_Exercise aim_
Using the data below, return word for word every line from the one holding "[Facebook-f] (247, 14)" down to the one holding "[Ir al inicio — Vinitácora] (180, 32)". Leave pictures out.

_Exercise data_
+===+
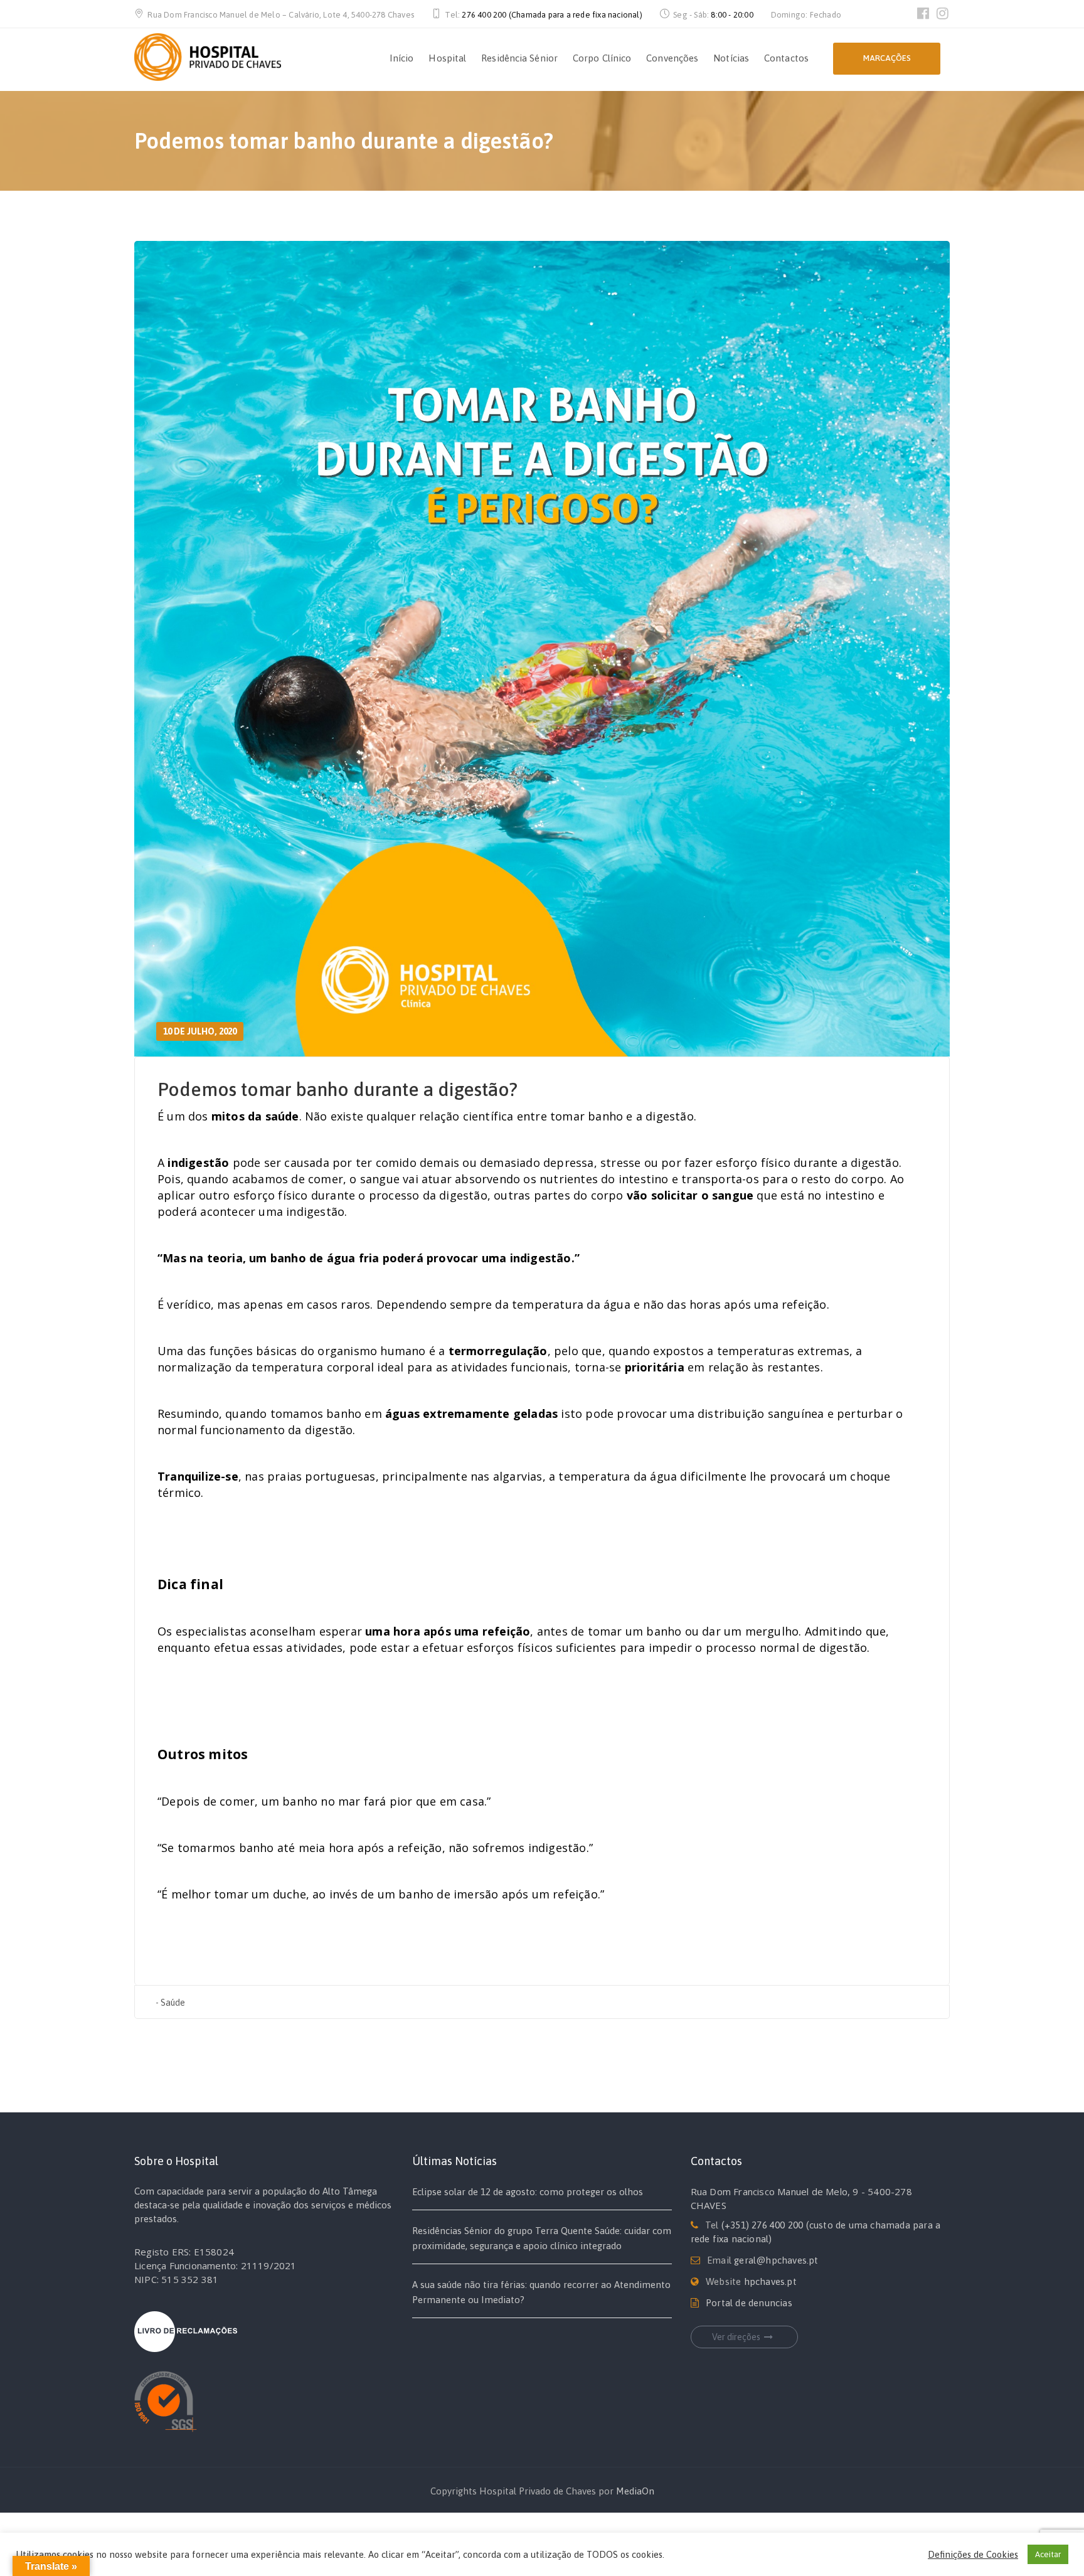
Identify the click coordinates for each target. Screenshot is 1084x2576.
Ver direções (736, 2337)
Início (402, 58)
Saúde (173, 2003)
+===+
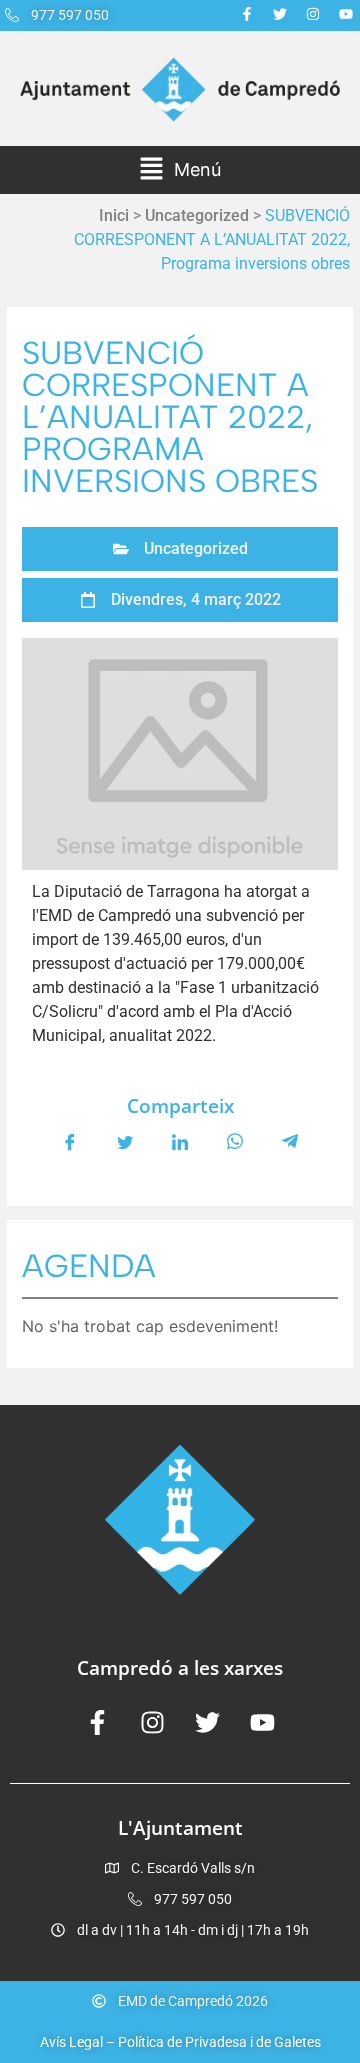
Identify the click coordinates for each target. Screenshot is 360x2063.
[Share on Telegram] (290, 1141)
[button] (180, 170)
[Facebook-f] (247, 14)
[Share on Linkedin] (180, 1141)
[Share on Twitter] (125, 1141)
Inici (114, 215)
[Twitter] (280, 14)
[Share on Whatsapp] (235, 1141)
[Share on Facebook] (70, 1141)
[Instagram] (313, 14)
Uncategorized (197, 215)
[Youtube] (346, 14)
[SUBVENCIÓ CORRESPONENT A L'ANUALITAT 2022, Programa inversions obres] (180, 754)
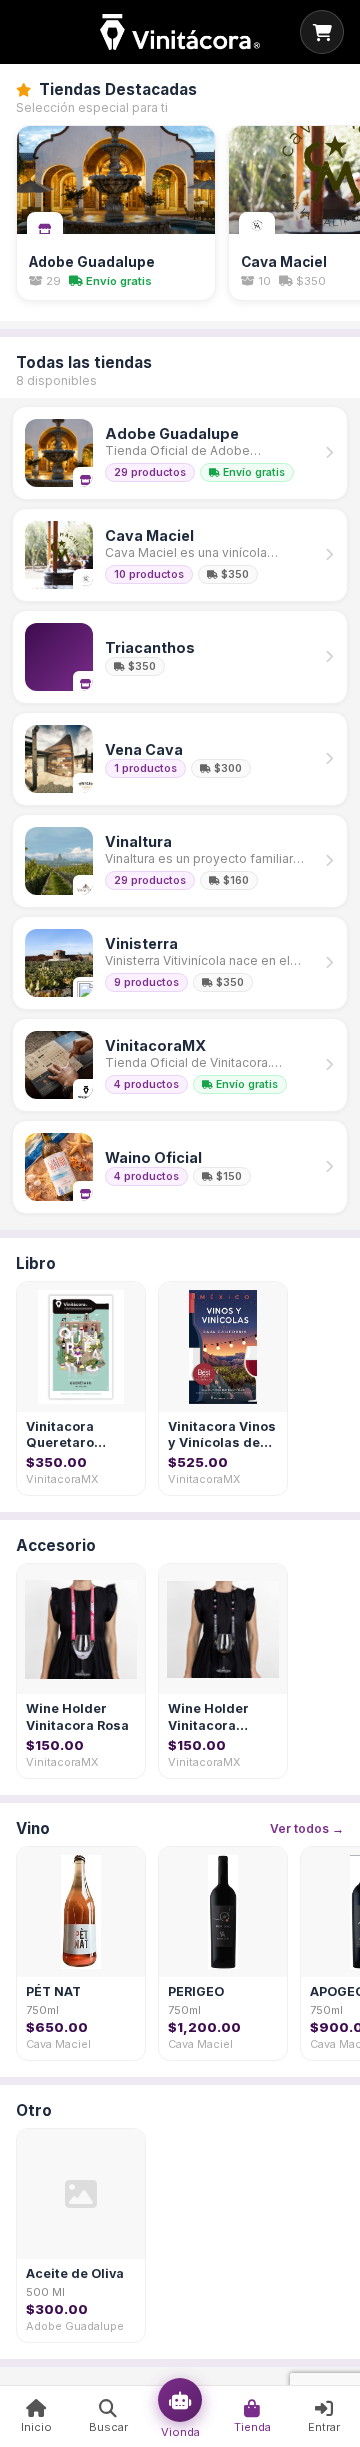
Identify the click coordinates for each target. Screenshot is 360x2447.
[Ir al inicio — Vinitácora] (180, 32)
+===+
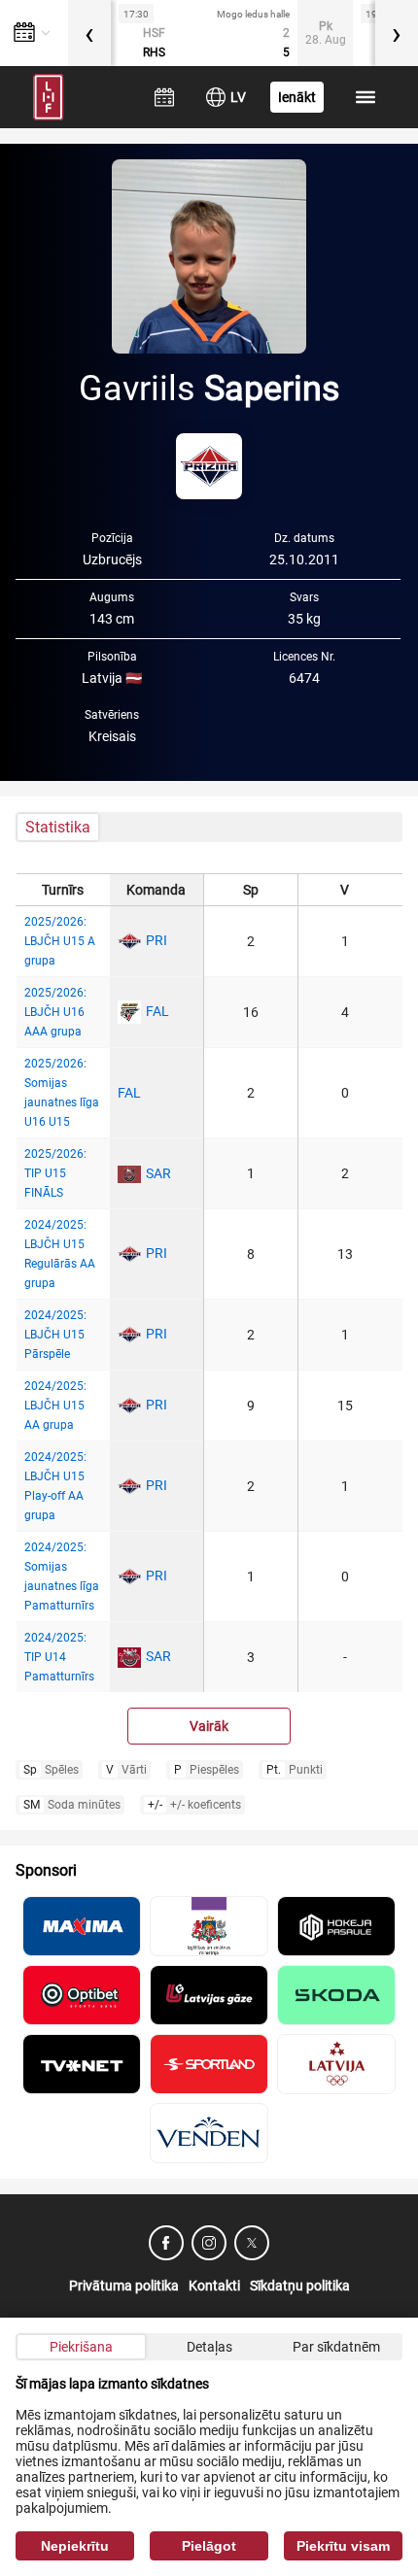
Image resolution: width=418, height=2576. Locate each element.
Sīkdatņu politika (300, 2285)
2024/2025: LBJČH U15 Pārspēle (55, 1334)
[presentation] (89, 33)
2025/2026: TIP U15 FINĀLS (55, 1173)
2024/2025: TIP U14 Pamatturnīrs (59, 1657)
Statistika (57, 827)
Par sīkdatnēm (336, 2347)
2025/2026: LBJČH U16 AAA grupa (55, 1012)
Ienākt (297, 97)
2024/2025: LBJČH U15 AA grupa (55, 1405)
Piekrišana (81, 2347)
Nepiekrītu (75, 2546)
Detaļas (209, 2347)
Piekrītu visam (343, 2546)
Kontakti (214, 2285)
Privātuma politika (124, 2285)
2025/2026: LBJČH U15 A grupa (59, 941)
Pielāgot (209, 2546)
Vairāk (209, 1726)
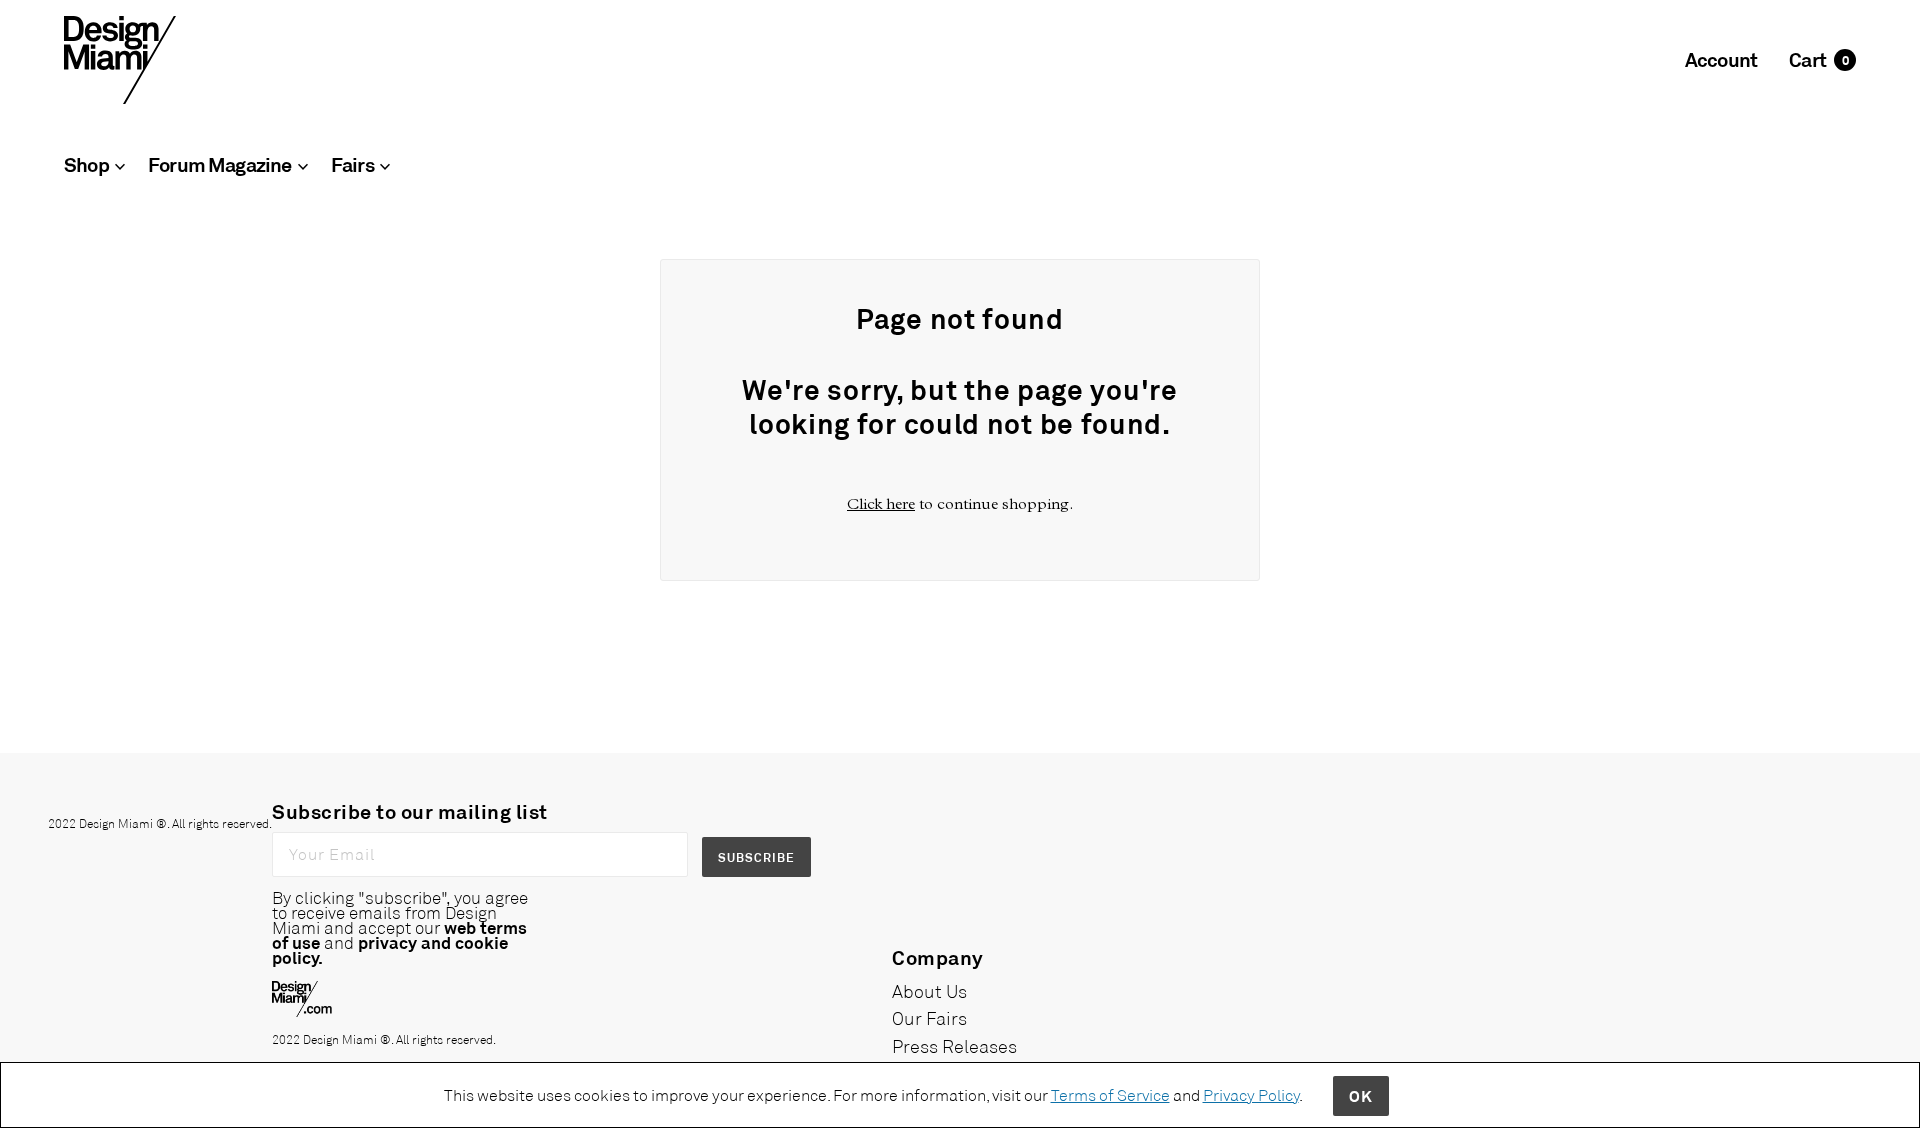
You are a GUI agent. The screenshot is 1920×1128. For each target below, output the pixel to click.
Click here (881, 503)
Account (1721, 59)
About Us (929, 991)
+===+
_Result_
[Facebook-f] (247, 14)
[Share on Linkedin] (180, 1141)
[Share on Twitter] (125, 1141)
Inici (114, 215)
[Twitter] (280, 14)
[Share on Whatsapp] (235, 1141)
[Share on Facebook] (70, 1141)
[Instagram] (313, 14)
Uncategorized (197, 215)
[Youtube] (346, 14)
[SUBVENCIÓ CORRESPONENT A L'ANUALITAT 2022, Programa inversions obres] (180, 754)
Identify the click coordinates for each target. Screenshot is 360x2447.
[Ir al inicio — Vinitácora] (180, 32)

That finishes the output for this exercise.